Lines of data
* Start *

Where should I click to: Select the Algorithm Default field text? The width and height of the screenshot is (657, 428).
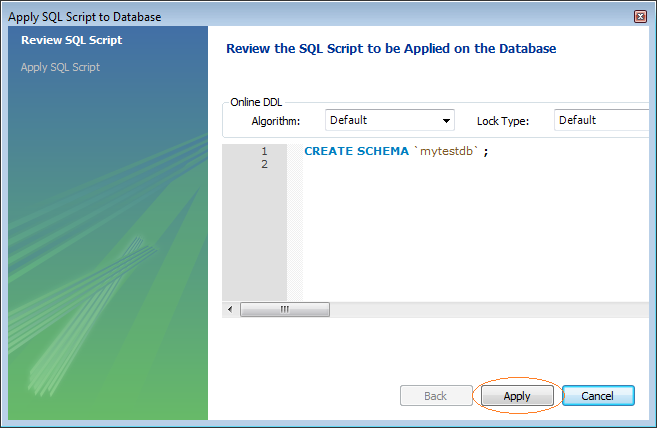tap(348, 120)
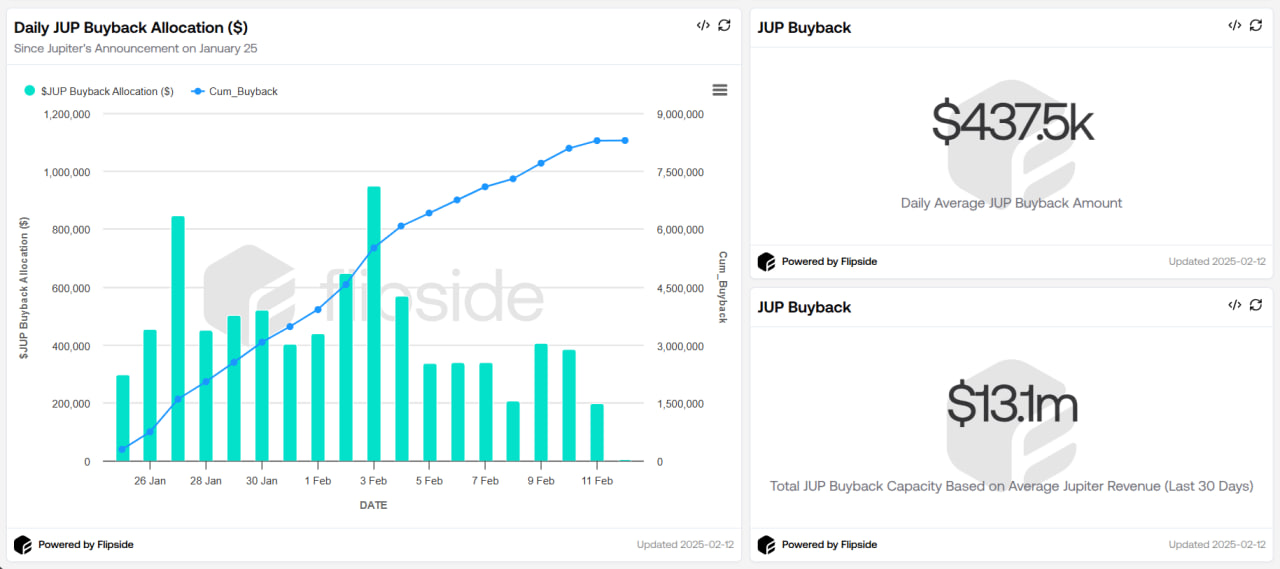Image resolution: width=1280 pixels, height=569 pixels.
Task: Click the $437.5k daily average value
Action: click(1011, 123)
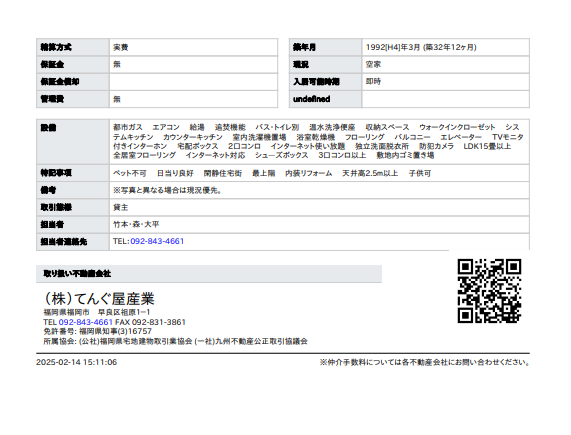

* End *

Set exercise: Return every line of the entries above unchanged, leaving out the pictures.

Reply:
Where should I click to: Select the Algorithm Default field text? The width and height of the screenshot is (657, 428).
tap(348, 120)
Image resolution: width=1280 pixels, height=569 pixels.
Task: Click the $437.5k daily average value
Action: click(1011, 123)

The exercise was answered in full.